People ask me what slow living is.
Each day on the farm there are chores and they are the same every day. It would be easy and natural to resent doing the same thing each day unless you view it as practice towards something you desire to be good at. This is what slow living is teaching me.
For example, one chore is to sweep the front courtyard of the house. The house is covered in bougainvillea and flowering vines. The falling leaves and flowers are strewn everywhere. There’s a satisfying feeling when the walk is swept clear but it only lasts a few seconds. Why bother? Because when I sweep I see things, wonder, have illuminations of insight, commune with God. Not always, but that is what I open myself to. The commitment of keeping God central to everything makes sweeping the bricks an exercise in listening and expecting God to meet me in that task, in every task.
I sweep to welcome who-ever might come, to create a transition from a place of busy-ness to refuge, a place of beauty, rest and re-fresh-ment with friends.
My broom is my co-worker. She fits my hand and task and we move together in tandem having a quiet conversation- whoosh, whoosh, the sound of twig-bristles on brick. I too am a tool in a work I cannot always make sense of yet I can yield to it like a dance partner. I sweep to be on cue to that connection that holds all things together.
I pull the weeds daily that sprout between the bricks to show that this is the path, the well-worn way to the front door.
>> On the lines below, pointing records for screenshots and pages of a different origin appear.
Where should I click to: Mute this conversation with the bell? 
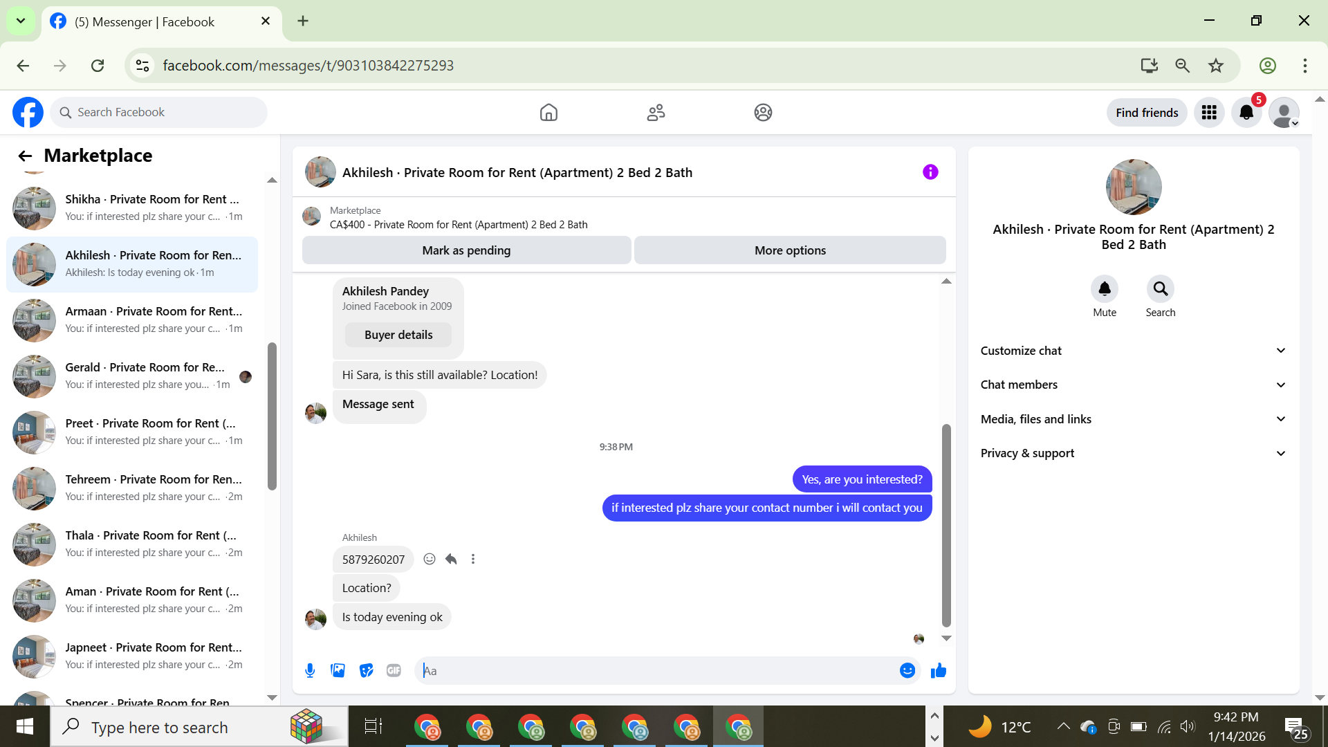(1104, 289)
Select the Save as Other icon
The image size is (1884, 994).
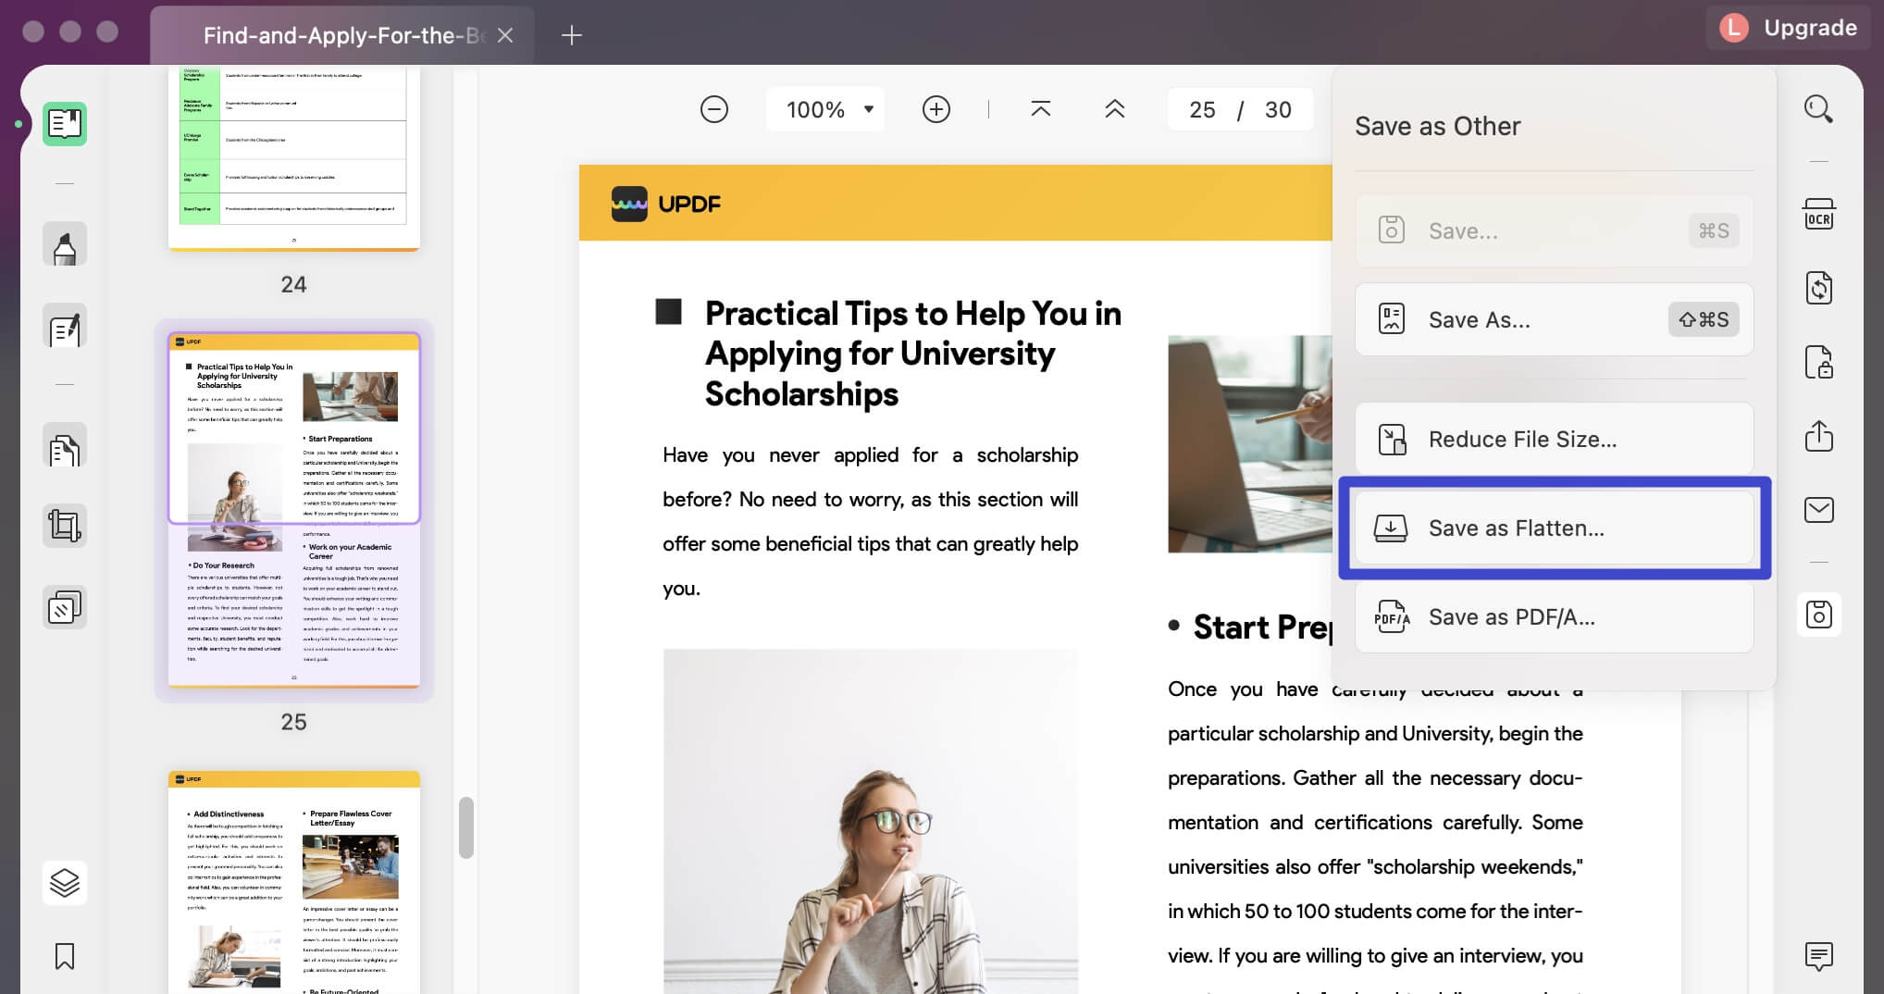(1819, 614)
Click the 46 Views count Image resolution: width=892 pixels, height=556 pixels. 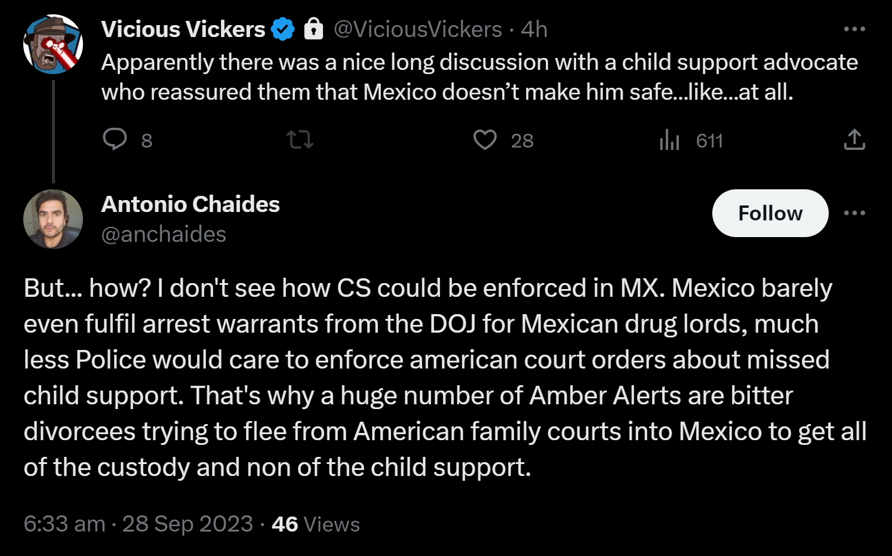pyautogui.click(x=316, y=524)
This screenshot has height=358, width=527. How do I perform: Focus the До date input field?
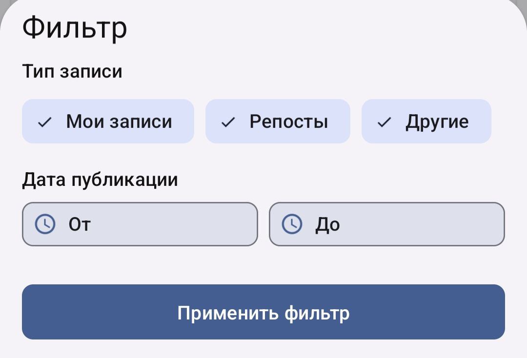[x=387, y=224]
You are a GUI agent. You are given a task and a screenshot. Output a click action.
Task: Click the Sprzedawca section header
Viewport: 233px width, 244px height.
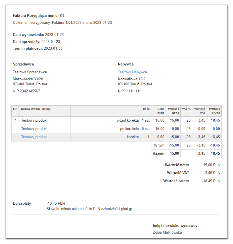pyautogui.click(x=23, y=64)
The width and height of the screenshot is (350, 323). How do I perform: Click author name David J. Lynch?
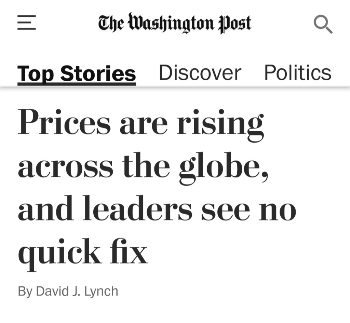(77, 291)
And I remember this morning before the Eucharist, bowing down to weed my conscience of the past week, checking my course to stay true to the way of peace in myself, with others and with God.
I stoop again to look at petals, even the back side of a flower has a pattern that is a marvel. Each petal of the papaya is furled and reminds me of a child’s wind-whirler toy on a stick … God’s design to propel seeds plants seeds in me.
I sweep hot-pink and yellow petals not cigarette butts. That makes me smile thank-full. My work is playful wonder.
Each moment leads me further into conversation with the present. And so it goes when living slow … the mundane becomes sacred, the routine is practice in the faithfulness required of artistry.